Healthy Eating: Spreading the word

Is it worth a double dip? Find out what's lurking inside your favorite dips and spreads.

humous gan eden 311 (photo credit: Ben Hartman)
humous gan eden 311
(photo credit: Ben Hartman)
With summer just around the corner, many of us are starting to watch our weight, hit the gym, and maybe even lose a few pounds before swimsuit season is upon us. Now most of us know that to lose weight and tone up, it’s a good idea to cut out the chocolate bars, curb back on the fried foods and use extreme will power to say no to ice cream and cakes – but is there anything else we can do? When it comes to weight loss, spreads and dips are often overlooked. Why? Because we tend not to realize (or want to acknowledge) how much we pile on. Dips such as cream-laden artichoke and spinach, and spreads such as mayonnaise are automatic diet busters, but what about the others?

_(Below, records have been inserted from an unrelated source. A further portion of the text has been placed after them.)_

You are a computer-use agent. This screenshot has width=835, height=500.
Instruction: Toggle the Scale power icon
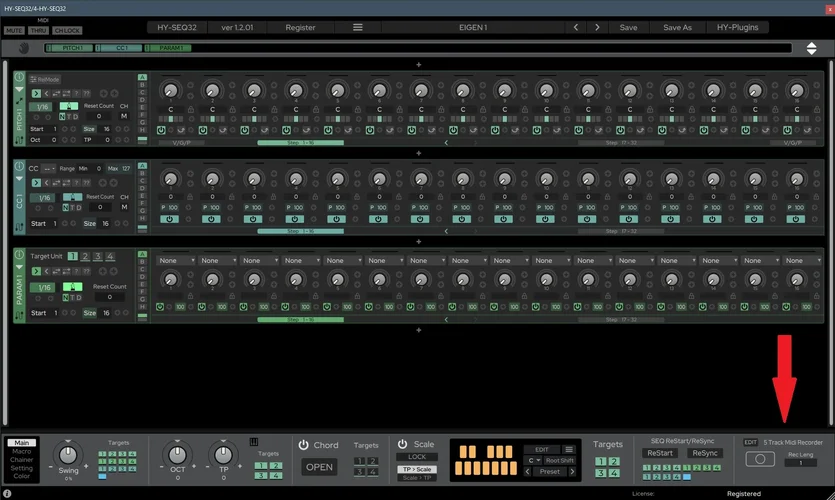[403, 444]
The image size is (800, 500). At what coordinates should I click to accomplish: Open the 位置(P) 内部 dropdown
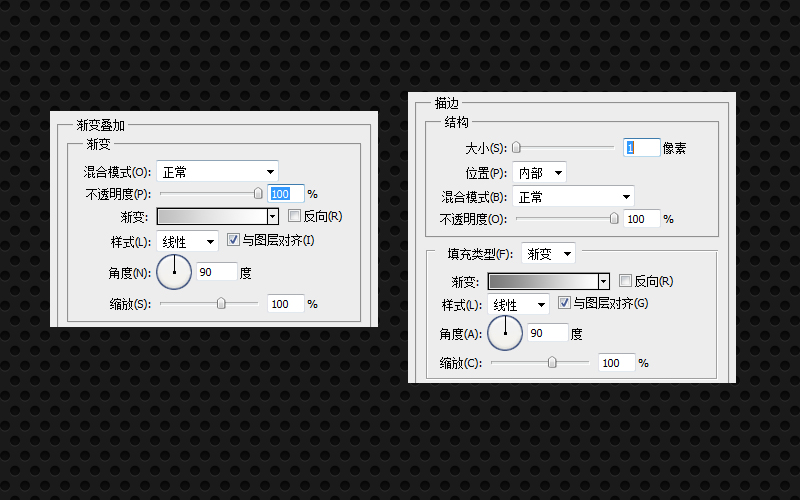pos(539,173)
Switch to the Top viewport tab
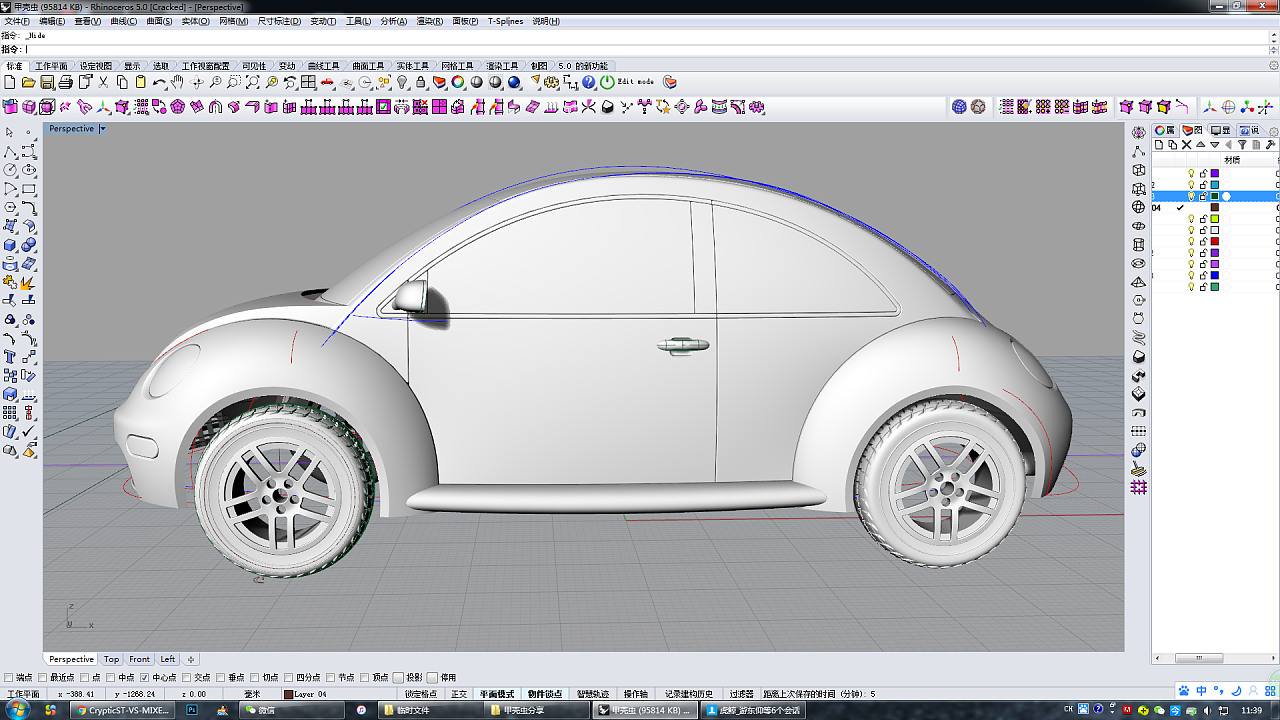The height and width of the screenshot is (720, 1280). 111,659
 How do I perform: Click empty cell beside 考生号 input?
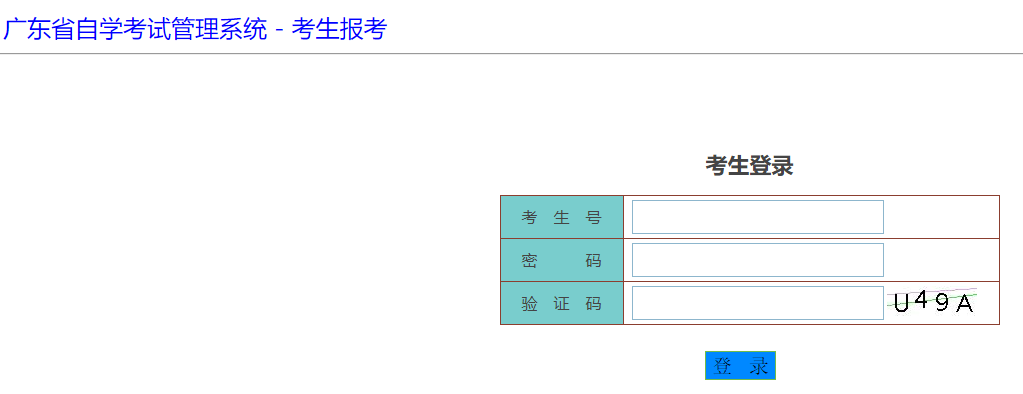click(941, 217)
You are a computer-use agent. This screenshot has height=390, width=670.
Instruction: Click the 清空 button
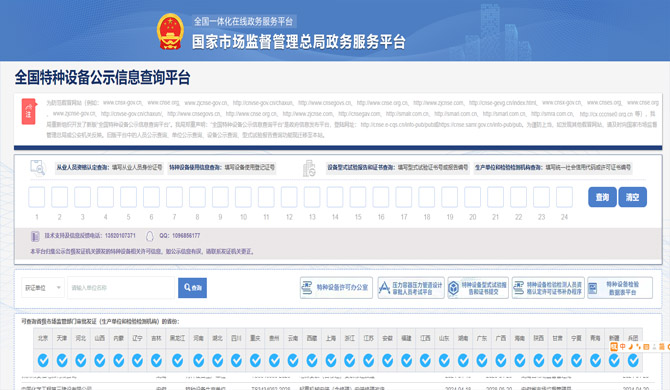(632, 197)
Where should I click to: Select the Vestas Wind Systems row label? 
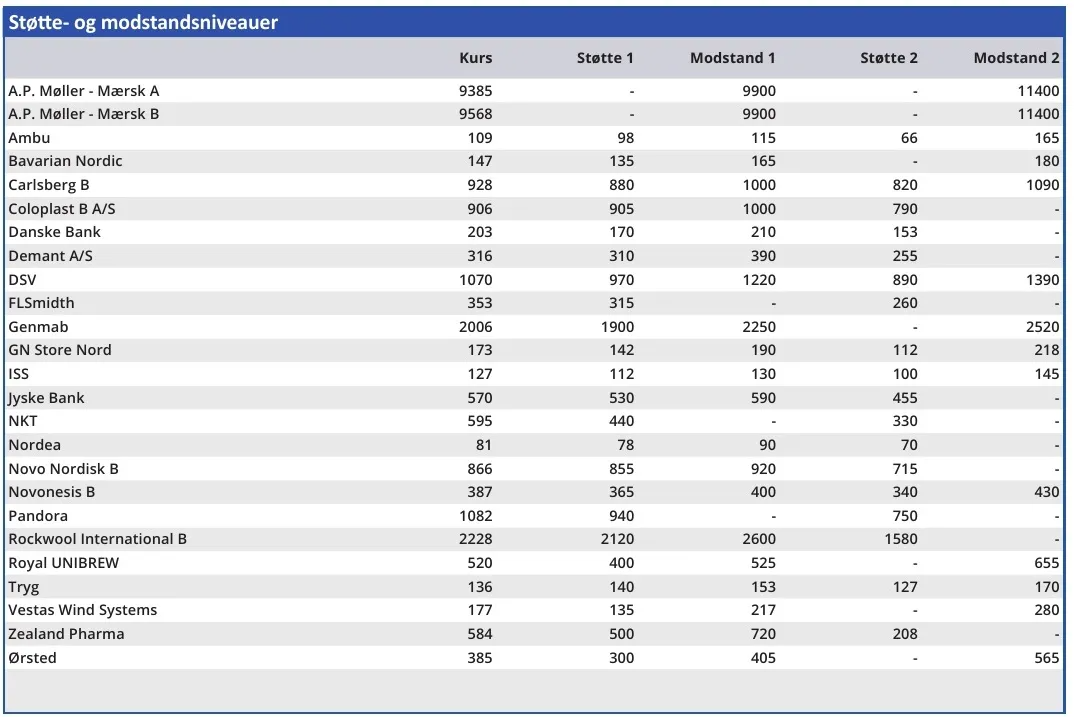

Find out which of our favorite dips, spreads and shmears you should lay off as you get ready for summer:
Loaded with B vitamins and protein as well as essential fatty acids, this sesame-based spread is without doubt healthy for you. A single serving contains one third of your daily-recommended intake of calcium, which is a pretty great advantage for those who are lactose intolerant or just don’t like milk. In fact, many people believe that tahini has a higher concentration of calcium than any other food.
So what’s the problem? While tahini is packed with nutrients, it is also packed with calories – 89 calories and 8 grams of fat per tablespoon to be exact. Even though this may not seem like a lot, like so many dips and spreads, we do not realize how much we have piled on. And while tahini may be loaded with healthy nutrients, stick to a ping-pong ball-sized serving (about 2 tablespoons) to keep your calories in check.
When the two first ingredients on the list are chocolate and hazelnuts, you can pretty much guess that Nutella leans towards the more fattening side of the scale (200 calories per two tablespoons to be exact). So aside from its addictive flavor, does Nutella offer us any nutritional benefits to make up for its high caloric content?  Unfortunately, when it comes to Nutella the answer leads more towards no than yes.
Nutella does contain some calcium and iron, two essential minerals for the body, but the content is less than 5 percent and so can easily be found elsewhere. So while Nutella claims it’s simply made from hazelnuts, cocoa and skim milk – all healthy ingredients on their own – don’t be fooled by the ads.
Peanut Butter
Many of us have a love-hate relationship with peanut butter: we love its creamy addictive taste, yet we hate the fact that it is so darn fattening – two tablespoons can reach almost 200 calories. But with the bad comes the good, which extends beyond its delectable flavor.
While peanut butter may be loaded with fat, most of it is surprisingly healthy monounsaturated fat. Moreover, while this yummy spread may be high in calories, it is also loaded with protein (7 grams per two tablespoons to be exact) and so it will help to repair muscles and keep you feeling full and energetic throughout a long day.
And now we come to vitamins and minerals – while peanut butter may not contain as many nutrients as hummus or tahini, it holds its own with high amounts of niacin, potassium and Vitamin E. So all in all, when it comes to our peanut butter addiction, moderation is most definitely key – and two tablespoons is without a doubt plenty.
When the two main ingredients in this middle-eastern delicacy are chickpeas and tahini, you really can’t go wrong. The health benefits of tahini were covered above, so what about chickpeas? Aside from being an excellent source of protein, chickpeas contain no cholesterol or saturated fats. In fact, chickpeas have been found to help prevent the build up of cholesterol in blood vessels. Another major ingredient in hummus is of course olive oil, a health food superstar that is rich in heart beneficial monounsaturated fats as well as garlic, another nutritional all-star that has been linked with fighting infection and improving immune function. 
Cream Cheese
Is cream cheese good for you or not? Well the truth is it depends on what option you choose – regular cream cheese contains about 100 calories per two tablespoons, and about 70% of those calories comes from fat. This is significantly more than its low fat counterpart. Now, as it is a dairy product, cream cheese is often associated with being high in calcium – and while it does offer some of this bone essential mineral, a glass of milk, a yogurt or even a spoonful of tahini is far far superior. Moreover, it is not a significant source of any vitamins or minerals. Cream cheese is unfortunately also lower in protein than hummus, tahini and even peanut butter. So when it comes to this shmear, while it is certainly tasty, you may be better off spreading lightly.